Description of the task: Nothing but the lines from the one containing "Click Validate in the CPU tab window" to the end of the records below should be output, each exactly as written.

[Stored data]

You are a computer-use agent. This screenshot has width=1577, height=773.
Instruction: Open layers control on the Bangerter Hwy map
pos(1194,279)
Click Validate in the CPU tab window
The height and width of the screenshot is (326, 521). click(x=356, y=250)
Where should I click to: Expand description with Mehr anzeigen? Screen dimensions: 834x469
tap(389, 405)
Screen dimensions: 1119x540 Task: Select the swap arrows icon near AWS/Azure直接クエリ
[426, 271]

Solution to this problem:
Click Validate in the CPU tab window
The height and width of the screenshot is (326, 521). click(x=356, y=250)
Where should I click to: Expand description with Mehr anzeigen? Screen dimensions: 834x469
tap(389, 405)
Screen dimensions: 1119x540 Task: Select the swap arrows icon near AWS/Azure直接クエリ
[426, 271]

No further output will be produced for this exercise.